[mrmekon]

I'm in the EU, and a couple of the corporate VPNs I have used here have had their exit IP in the U.S. or Canada. Which means that when I'm at work, I appear to be in Seattle, and these sites are not blocked.

Based just on that, I'd argue that "Blocking 500M Users Easier Than Complying with GDPR" is probably not even a true statement.

I doubt EU regulators will go after these sites because they really aren't that consequential, but I wonder if setting up an IP block isn't just painting a target on yourself. It's basically a statement that the company was and still is violating GDPR.

[ryanwaggoner]

What exactly do you want here? Do you want every site to have you upload your passport? Or are you just saying that any jurisdiction in the world should be able to effectively force every company globally to comply with their laws, and that they can’t pull out of those markets if they find the law too onerous?

Forget about the intent of the GDPR, what about the broader principle when applied to laws you don’t like?

What if the US passes the anti-GDPR next week, that you MUST track all available data for US residents or citizens, no matter where in the world they are? What then?

[mrmekon]

My comment doesn't make a statement about how things should be. It's a statement about the complexities of a technical implementation:

_If_ it is true that the GDPR covers an EU person's data held by any company worldwide, regardless of how or whether it should, an IP block might not be accepted as compliance. Or it might, if the EU regulators decide that best-effort is enough.

The important point is that many Europeans are browsing the net through non-EU IP addresses without the knowledge that they are doing so. Most people do not pay attention to what their corporate public IP address is. They may use "non-EU" services entirely unintentionally, and EU regulators may or may not take that into account in the unlikely case that they investigate one of these companies.

[sb8244]

I am curious how this will play out. I am not sure how else EU regulators could play it out without essentially saying that all users must identify themselves honestly to a site.

What happens if a person marks their country of origin as US even if they aren't in the US and their IP isn't. They lie in that case, but are they still protected?

[stale2002]

Well then these EU users are illegally accessing a computer and have broken the computer fraud and abuse act.

These users should be prosecuted to the fullest extent in the US for their illegal computer usage.

[ryanwaggoner]

Eh, I'm not sure we want to go down that road either, but it's an interesting thought experiment. If you declare that EU visitors are unwelcome and unauthorized, are they violating the law by working around that? I find the idea both horrifying and interesting. So many GDPR fans here seem outraged at sites blocking access to them, which seems an acknowledgement that they want to have their cake and eat it too. What if criminal penalties for attempting such enter the mix?

[stale2002]

Yeah, I was mostly making my comment in jest, and I find the idea ridiculous.
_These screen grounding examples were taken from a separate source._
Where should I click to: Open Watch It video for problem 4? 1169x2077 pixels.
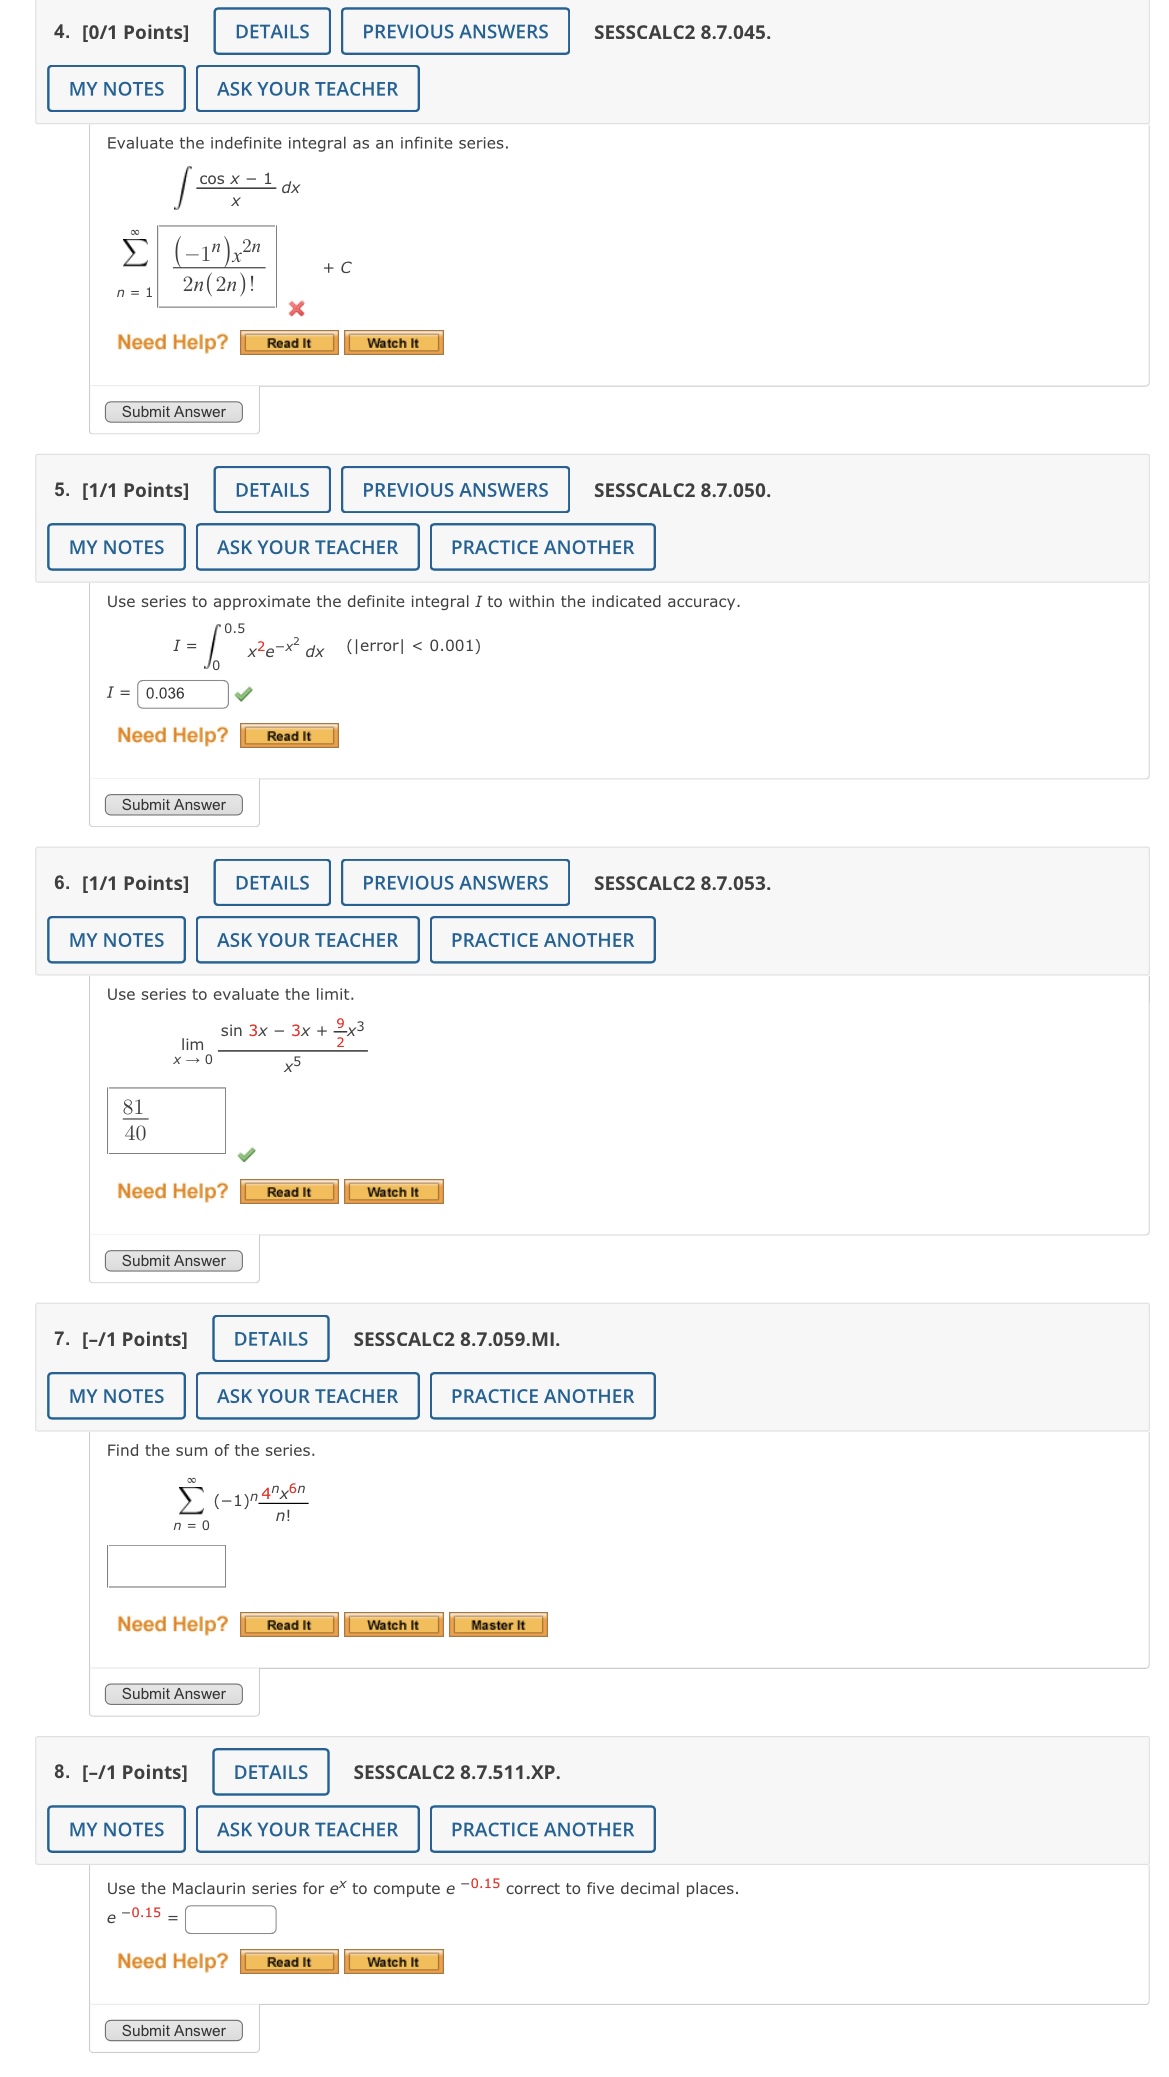pyautogui.click(x=394, y=343)
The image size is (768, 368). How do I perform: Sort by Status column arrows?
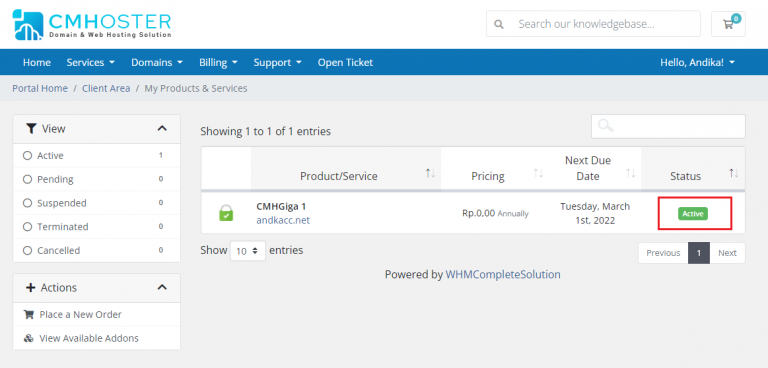click(x=734, y=173)
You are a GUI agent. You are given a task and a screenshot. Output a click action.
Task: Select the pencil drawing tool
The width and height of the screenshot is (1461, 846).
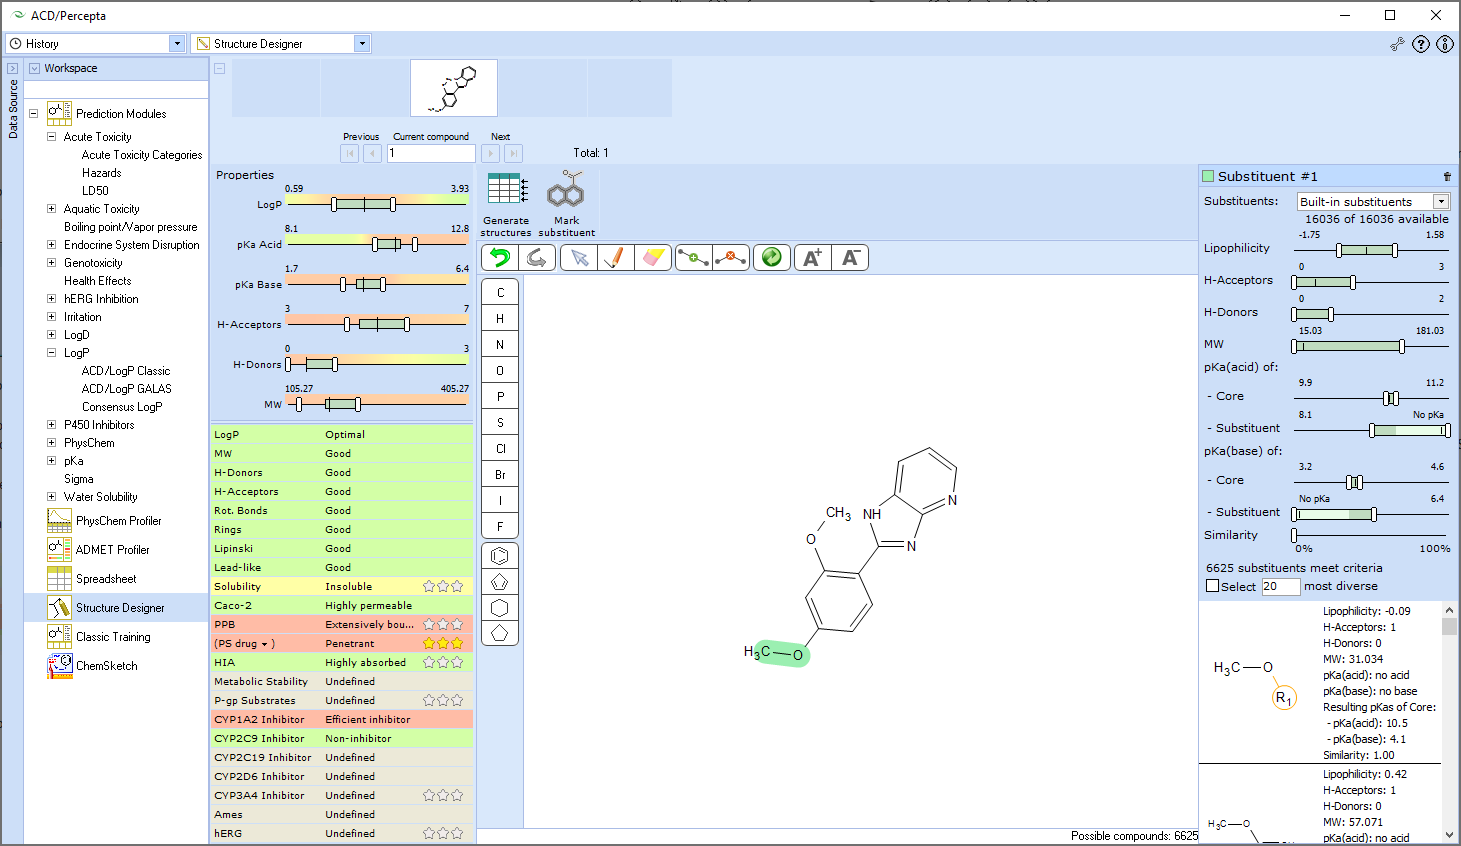tap(615, 257)
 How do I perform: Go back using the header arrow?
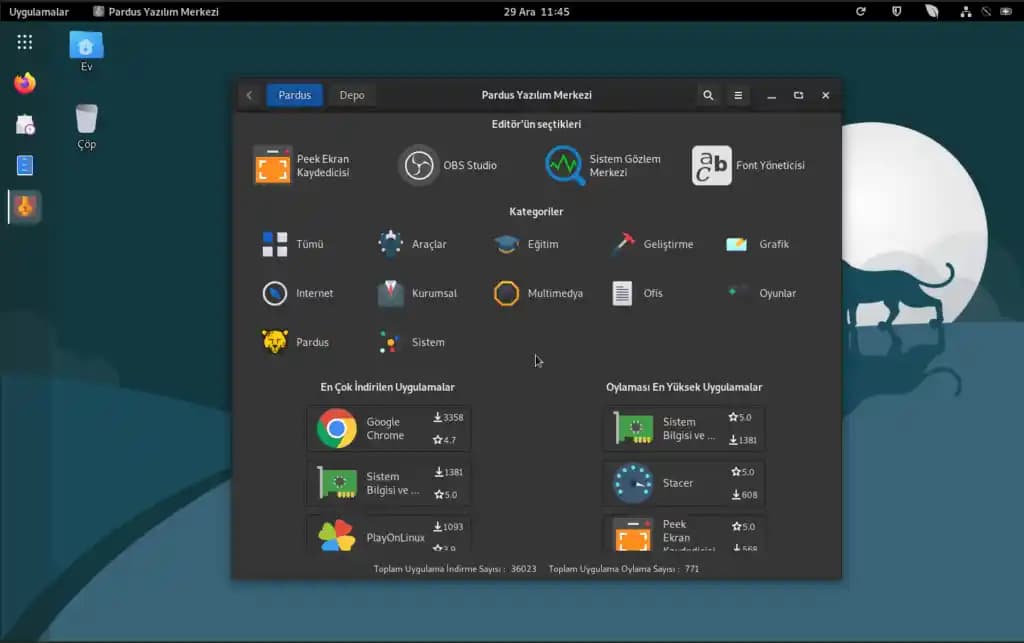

But I ALSO find it just as ridiculous to prosecute companies for not providing protections to users that they have banned.

It should be fully within everyone's rights to not do business with countries that make silly laws.

[Sargos]

Intent matters. The website clearly indicates that they do not want to serve EU users. EU law does not apply to them unless they have a physical presence in the EU.

It's trivial for end users to bypass any restriction through technical means (whether legal or illegal). The fact that they bypassed the block is an act that indicates that they are bypassing the rules and thus are forfeiting some of the protections they would enjoy otherwise.